Cellular and Molecular Neurobiology
Author: Gonzalo Nicolas Dominguez Paredes | Email: gonzalodp316@gmail.com
Gonzalo Nicolas Dominguez Paredes1°, Leandro Caporale1°, Lucia Florencia Franchini1°
1° Consejo Nacional de Investigaciones Científicas y Técnicas (CONICET)
Our work aims to uncover the links between genetic changes and the evolution of the human brain. We hypothesize that the acquisition of new expression patterns in brain developmental genes in the human lineage was critical for the neuroanatomical evolution of our brain.

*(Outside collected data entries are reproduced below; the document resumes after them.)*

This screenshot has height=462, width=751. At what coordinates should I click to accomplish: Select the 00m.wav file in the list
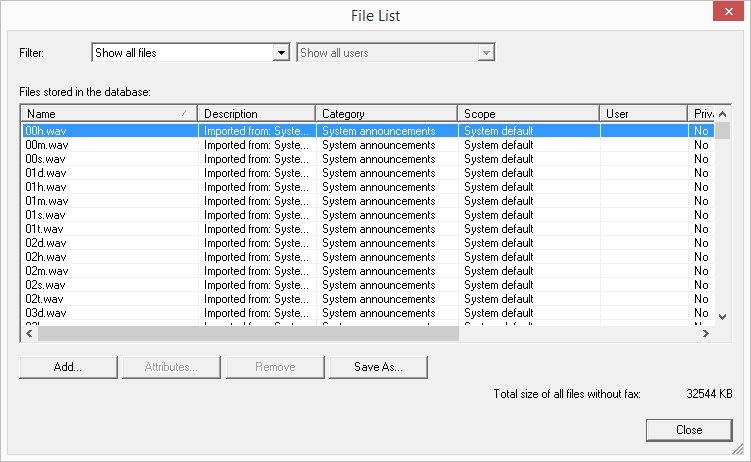(47, 145)
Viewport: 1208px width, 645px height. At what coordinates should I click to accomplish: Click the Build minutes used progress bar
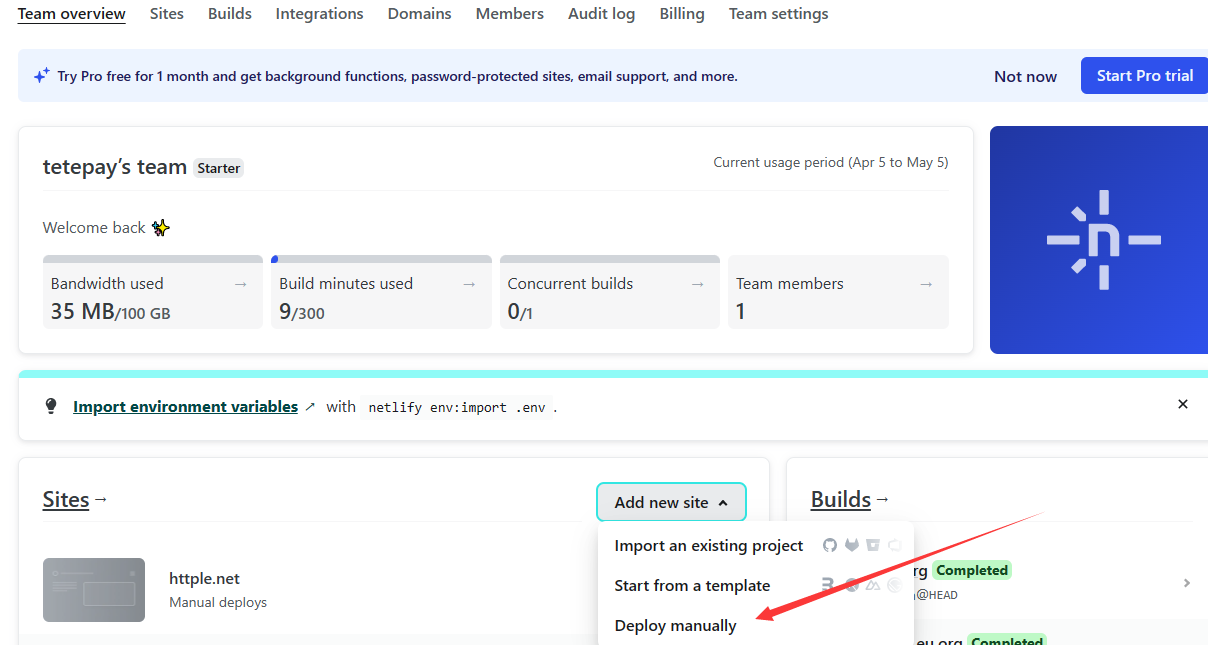tap(381, 259)
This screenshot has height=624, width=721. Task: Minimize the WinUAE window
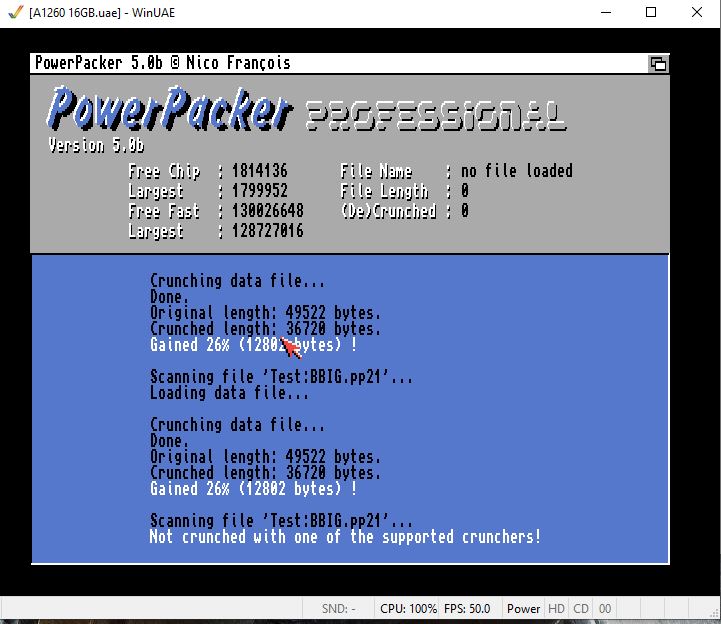click(x=605, y=12)

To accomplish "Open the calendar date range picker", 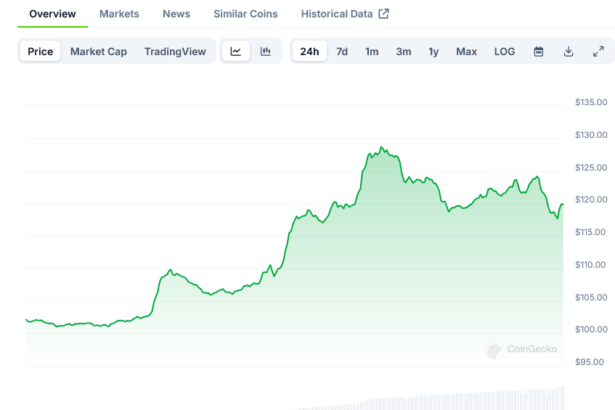I will click(x=538, y=51).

We focus on non-coding regions of the human genome showing accelerated evolution (Human Accelerated Regions: HARs) compared to other vertebrates. The FOXP2 gene, known for its role in speech development, is of particular interest. Using transgenic zebrafish and mice, we demonstrated that two HARs within the FOXP2 locus, HACNS750 and HACNS169, act as transcriptional enhancers during brain development. Both HARs exhibit gain of function when comparing human and chimpanzee sequences. We hypothesize that these HARs regulate FOXP2 expression via interaction with its promoters, and that sequence changes in the human lineage led to new expression patterns in FOXP2-controlled genes, impacting brain development. To further investigate, we are generating genetically modified mice using CRISPR/Cas9. In this poster, we present our HACNS750 knock-out (KO) mice and our strategy to generate HACNS169 KO mice, as well as the creation of knock-in (KI) mice, where the murine versions will be replaced by the human orthologs.